Controversia in Italia: Salvini e l’incontro con Tommy Robinson, leader neofascista britannico
Recentemente, l’attivista di estrema destra Tommy Robinson ha pubblicato una foto sui social con il leader della Lega, Matteo Salvini, scattata nel suo ufficio al ministero dei Trasporti e delle Infrastrutture. Questa immagine ha scatenato un vero e proprio caso politico in Italia, per via dell’identità controversa di Robinson, considerato dal Regno Unito un personaggio troppo estremista persino per il suo compatriota Nigel Farage, capo del movimento sovranista britannico, riporta Attuale.
Salvini, incontrando Robinson, ha fornito una legittimazione politica a qualcuno che in patria è visto come un “impresentabile”, condannato più volte per vari reati. Nella pubblicazione, non promossa da Salvini stesso, Robinson ha messo in evidenza l’importanza del suo interlocutore, vantandosi del suo ruolo di vice primo ministro italiano, onorificenza che Salvini ricopre effettivamente come vicepresidente del Consiglio.
Tommy Robinson, il cui vero nome è Stephen Yaxley-Lennon, ha un passato segnato da episodi violenti, iniziato con il tifo organizzato nella sua città natale, Bedfordshire. Prima di diventare un attivista digitale, è stato il leader dell’English Defence League (EDL), una delle principali organizzazioni neofasciste britanniche, che ha perso vigore dal 2017.
Fondata nel 2009, l’EDL ha raggiunto il suo picco di popolarità tra il 2010 e il 2013, coinvolta in episodi di violenza, tra cui un piano di attacco a una moschea e legami con Anders Behring Breivik, responsabile della strage di Utøya in Norvegia. Dopo il declino dell’EDL, Robinson ha canalizzato la sua attività nell’attivismo online, mantenendo sempre toni xenofobi e diffondendo teorie complottiste.
Nel 2018, Robinson è stato sospeso da Twitter per incitamento all’odio e nel 2019 è stato condannato a 18 mesi di carcere per calunnia contro un rifugiato siriano.
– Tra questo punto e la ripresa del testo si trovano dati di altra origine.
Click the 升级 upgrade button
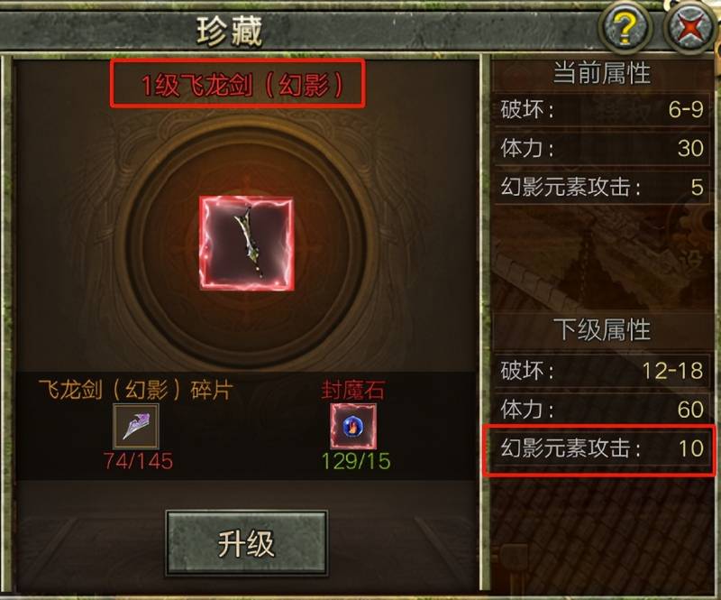Screen dimensions: 721x600 246,543
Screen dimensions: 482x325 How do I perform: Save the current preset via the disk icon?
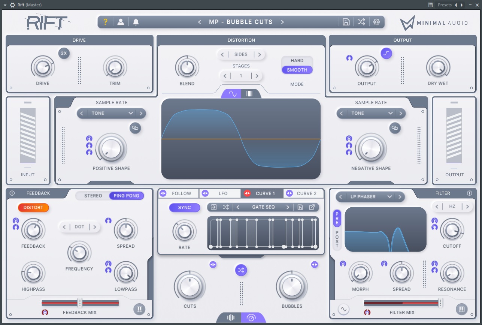pyautogui.click(x=346, y=22)
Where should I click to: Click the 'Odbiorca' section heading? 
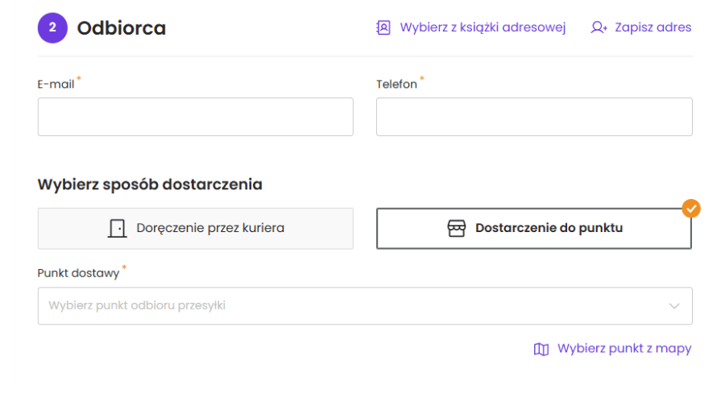(121, 28)
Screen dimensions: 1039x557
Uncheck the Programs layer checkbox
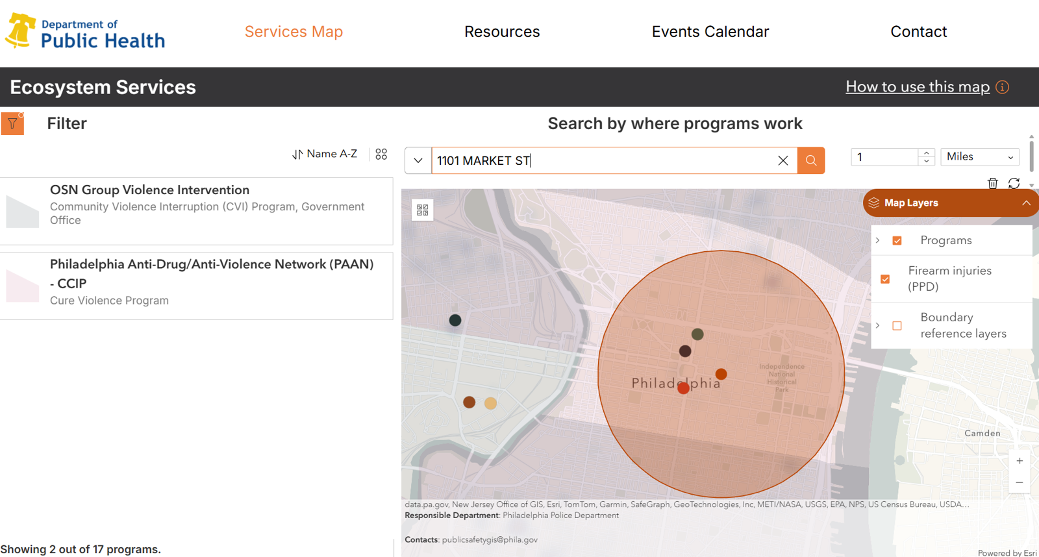tap(897, 241)
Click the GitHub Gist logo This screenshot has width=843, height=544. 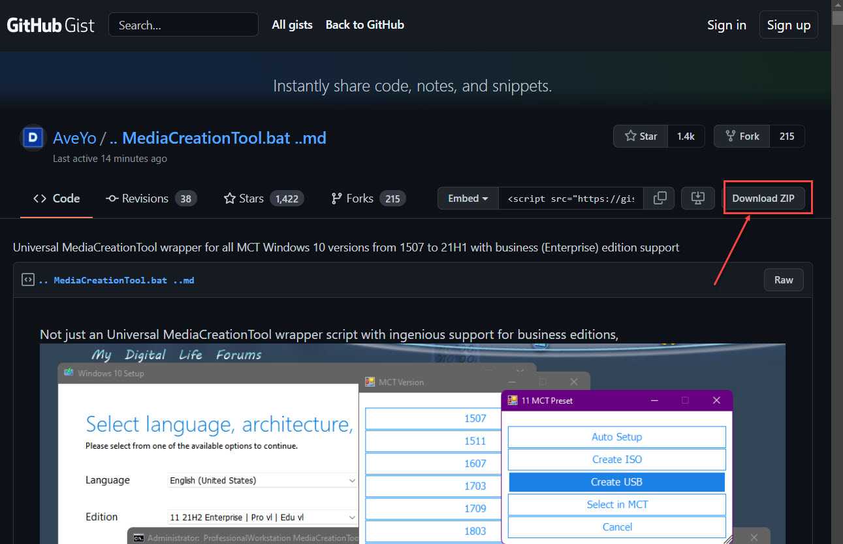pos(51,25)
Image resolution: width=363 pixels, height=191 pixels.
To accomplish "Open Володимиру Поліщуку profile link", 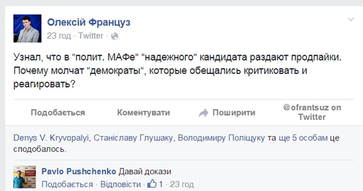I will pyautogui.click(x=221, y=138).
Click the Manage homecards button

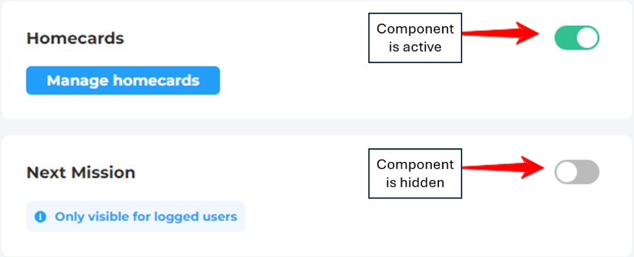[x=123, y=80]
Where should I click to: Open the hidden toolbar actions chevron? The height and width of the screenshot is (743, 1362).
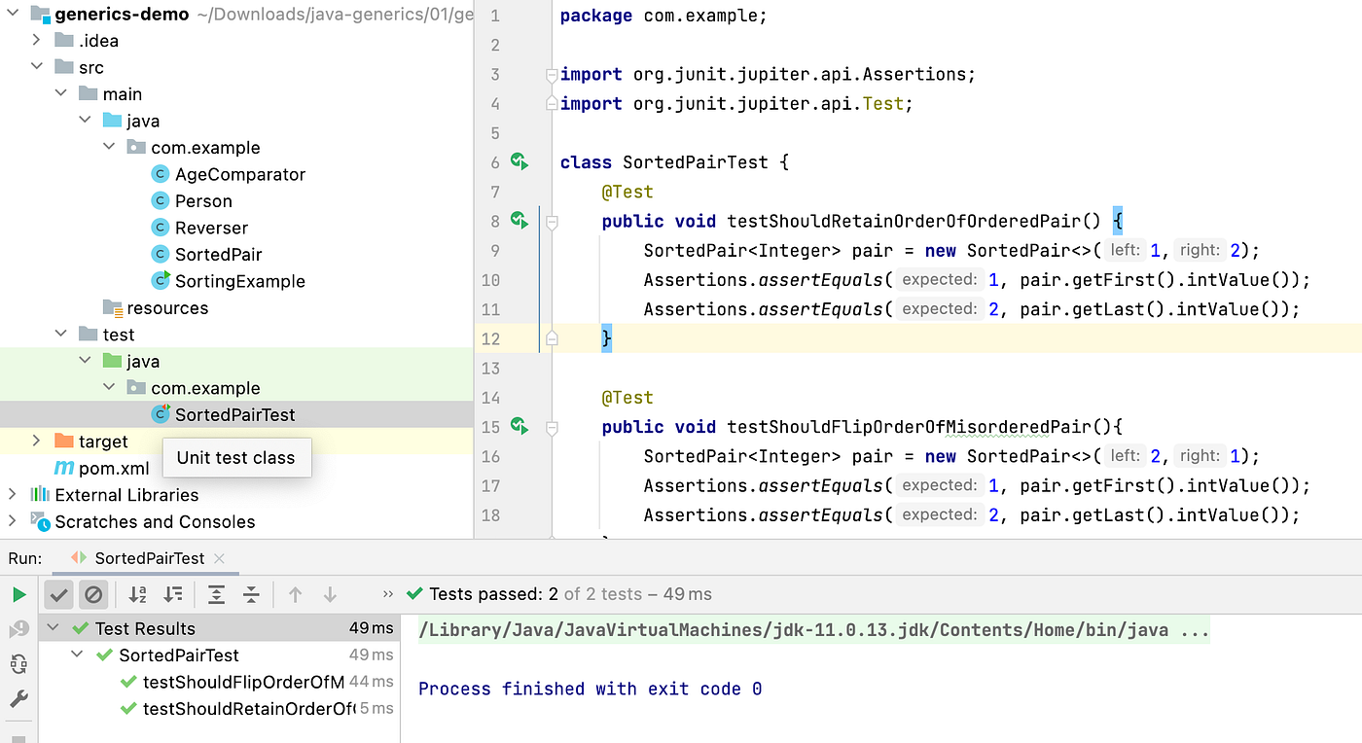coord(387,593)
I suoi contenuti continuano a suscitare forti polemiche e ad attirare un pubblico crescente; dopo il riacquisto di Twitter da parte di Elon Musk, Robinson ha visto il suo seguito aumentare da 400mila a quasi 1,8 milioni di follower. Musk ha anche ripubblicato i suoi contenuti, che caratterizzano il Regno Unito come un paese sull’orlo di una guerra civile a causa dell’immigrazione.
Nel settembre 2025, Robinson ha organizzato una manifestazione a Londra contro l’immigrazione, che ha attirato 110.000 persone, intercettando anche coloro che non condividono le sue idee estreme. Poco prima, era stato arrestato per aggressione, ma non è stato incriminato. La controversia ha suscitato critiche anche da parte di membri del governo italiano, inclusi alleati di Salvini come il ministro degli Esteri Antonio Tajani, che ha definito Robinson “incompatibile con i miei valori”.